# Problem description:
Please copy every line below that contains the string "agent".

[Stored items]

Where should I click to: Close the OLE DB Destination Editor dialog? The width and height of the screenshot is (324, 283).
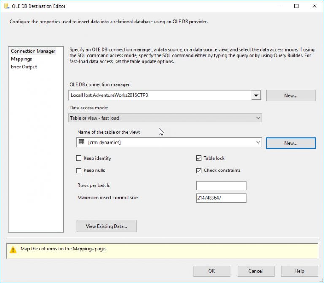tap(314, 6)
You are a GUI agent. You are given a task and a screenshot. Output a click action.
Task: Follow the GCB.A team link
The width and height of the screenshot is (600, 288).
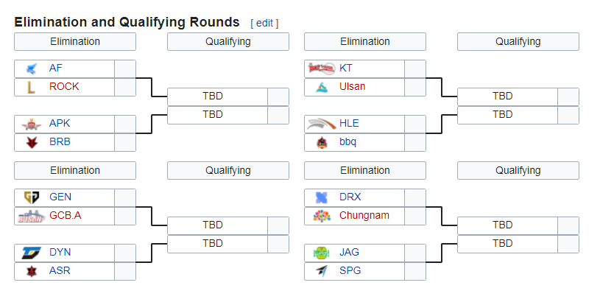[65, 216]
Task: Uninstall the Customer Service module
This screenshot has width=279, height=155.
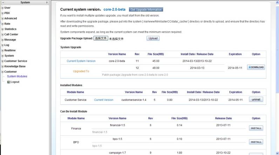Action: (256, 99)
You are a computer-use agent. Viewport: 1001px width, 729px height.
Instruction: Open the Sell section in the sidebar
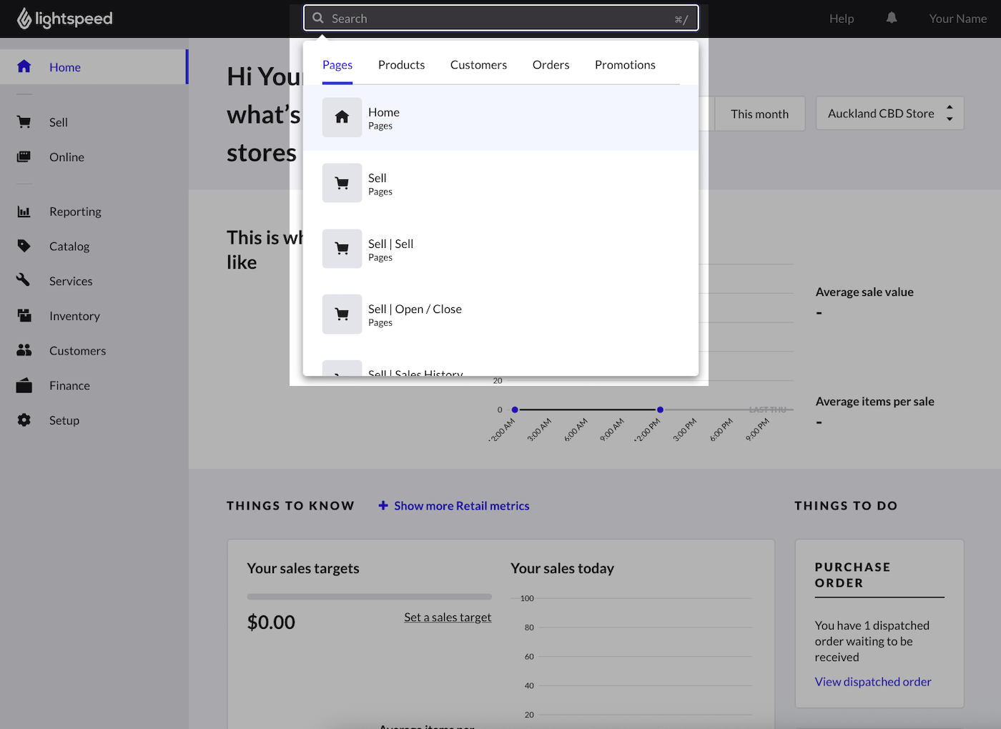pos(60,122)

# Written reply:
You are a GUI agent. You are given a task and a screenshot. Output a click action.
You are a computer-use agent. Viewport: 1001px width, 729px height.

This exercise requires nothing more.